Editor’s comments

Greenland’s ice sheet is the single largest body of freshwater ice in the Northern Hemisphere, containing around 3 million km**3 of ice. If it were to melt completely it would cause global sea level to rise by roughly 7 m.

The Greenland Ice Sheet has expanded and contracted many times in response to changes in the Earth’s climate.

The Eemian, the previous interglacial period, is a particularly interesting period to consider because in many ways it represents an analogue for what could happen to the present-day Greenland Ice Sheet as temperatures continue to rise. Air temperatures over Greenland during the Eemian were also relatively stable for several thousands of years but at about 5 °C higher than today. Sea level was roughly 4 to 6 m higher than today and reconstructions using data from ice cores suggest that a partial melting of the Greenland Ice Sheet may have been responsible for between 1 and 3 m of this increased sea level.

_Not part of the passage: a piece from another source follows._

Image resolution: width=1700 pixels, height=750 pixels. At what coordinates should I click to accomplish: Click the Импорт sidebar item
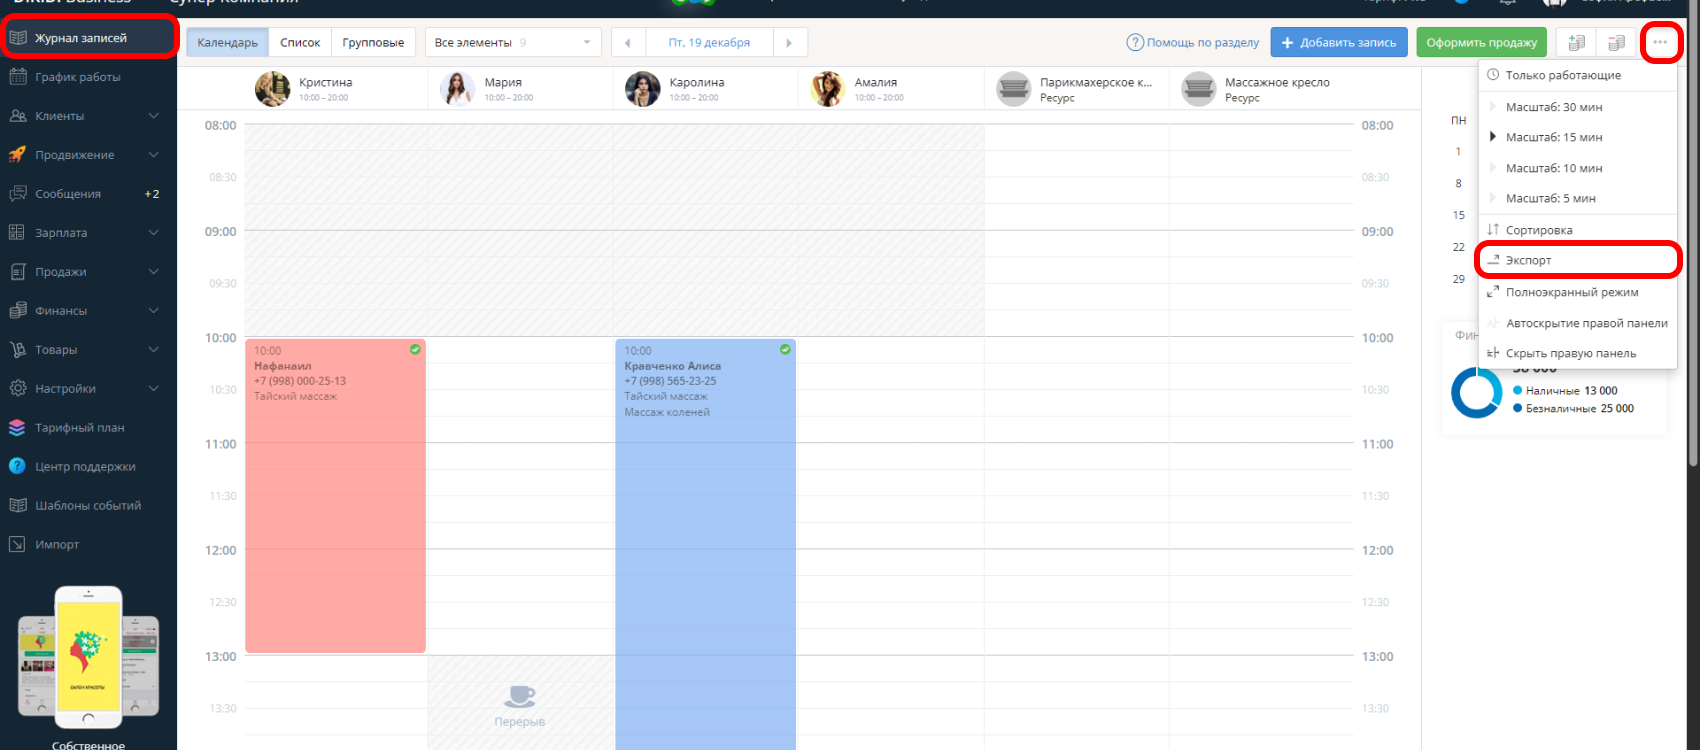57,545
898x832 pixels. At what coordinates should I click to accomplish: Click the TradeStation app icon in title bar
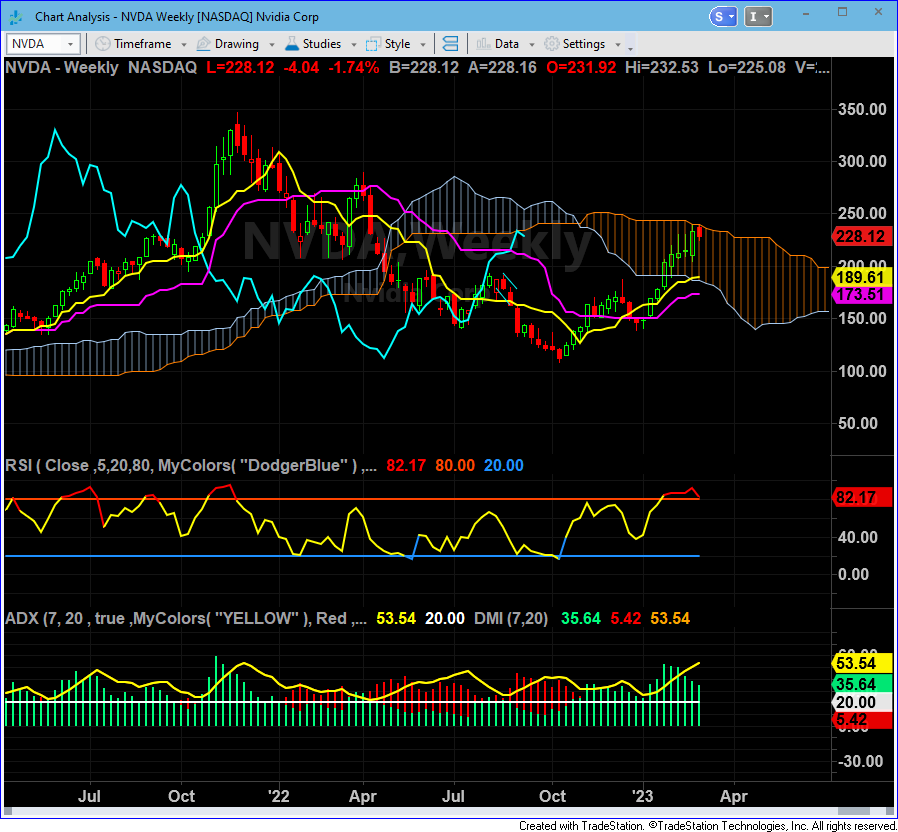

Recent changes in the ice sheet suggest that it is already responding dramatically to the changing climate, but the extent to which it will shrink over the coming decades remains uncertain. This assessment is the first with a comprehensive focus on the Greenland Ice Sheet under the currently changing climate. It forms an integral part of the Arctic Council project Climate Change and the Cryosphere: Snow, Water, Ice and Permafrost in the Arctic (SWIPA).

Experimental observations: temperature

Some long-term datasets from different parts of the ice sheet do exist. The longest series of weather measurements have been collected by the Danish Meteorological Institute at eight coastal sites in southern Greenland. Some of these series cover 100 years or more. Data have also been collected at a network of automatic weather stations installed across the ice sheet since the 1990s.

Coastal records since 1840 show the highest temperatures to have occurred during the 1930s and 1940s. These coastal datasets also show a general warming of about 2 to 4 °C since the end of the 1980s, mainly during winter. Recent warming at the western edge of the ice sheet is also clear in the automatic weather station data.

However, there are too few datasets, and those that do exist are still too short, to establish temperature trends within the vast interior of the ice sheet.

Experimental observations: precipitation

Precipitation adds mass at the surface of the ice sheet. Snowfall on the Greenland Ice Sheet has significantly increased over the past 50 years, mainly due to warmer near-surface air temperatures causing increased moisture in the air which leads to increased precipitation. Since 2000, the high interior of the ice sheet (the part above 2000 m) has thickened, gaining around 5 cm in height each year through this increase in snowfall. There were particularly heavy snowfall years in 2002/2003 (southeast Greenland) and 2004/2005 (West Greenland). Some scientists have suggested that heavy snowfall years may become more frequent in a climate with warmer winters.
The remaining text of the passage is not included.